If a hard contrast filter is also in the light path, that help slow down exposure times. And since you are going to do this by contact, you can use just about any aperture you want as long as the coverage circle of light is completely uniform across the contact frame itself. Since my weakest colorhead is still 750W, and has the most precise feedback loop, I might stop down the lens even to f/45 to get my target 10 sec time. ND filters are also a possibility.

Making the internegs via enlargement is a somewhat different question; and I only do that with high-end apo lenses made for close range reproduction, and using a pin-registered vacuum board or specialized vacuum sheet film holder. By comparison, working with an 8x10 film original via contact is sheer luxury, and will deliver superior results.
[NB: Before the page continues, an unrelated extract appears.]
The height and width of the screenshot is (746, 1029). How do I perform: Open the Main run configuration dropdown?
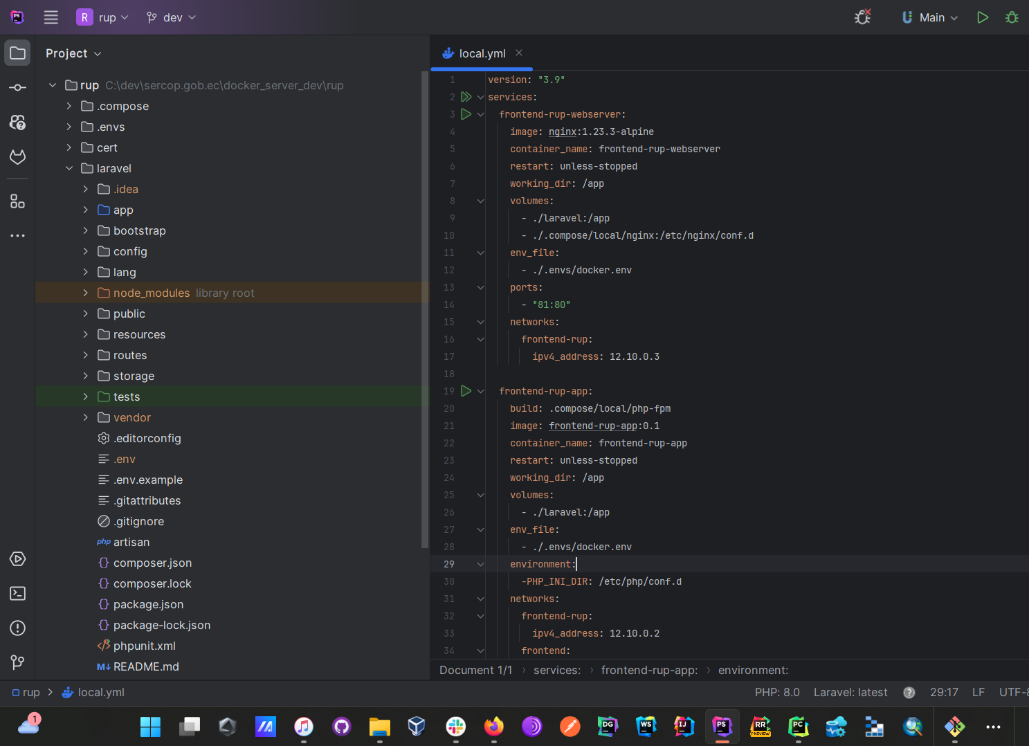[x=931, y=17]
You can select from any number of common developers, but with large sheets of film, HC-110 is nice because it responds so well to different levels of dilution. But even basic D76 will do a decent job.

You want to get the full dynamic range of the chrome onto the straight line section of the duplication film. Because TMax 100 has more shadow linearity than FP4, it requires only half as much exposure, but either film will do an excellent job, because both films were designed with such applications in mind (most b&w films were not). Of course there are all kinds of supplementary tricks to potentially improve the result, including masking techniques. But you want to master the basics first.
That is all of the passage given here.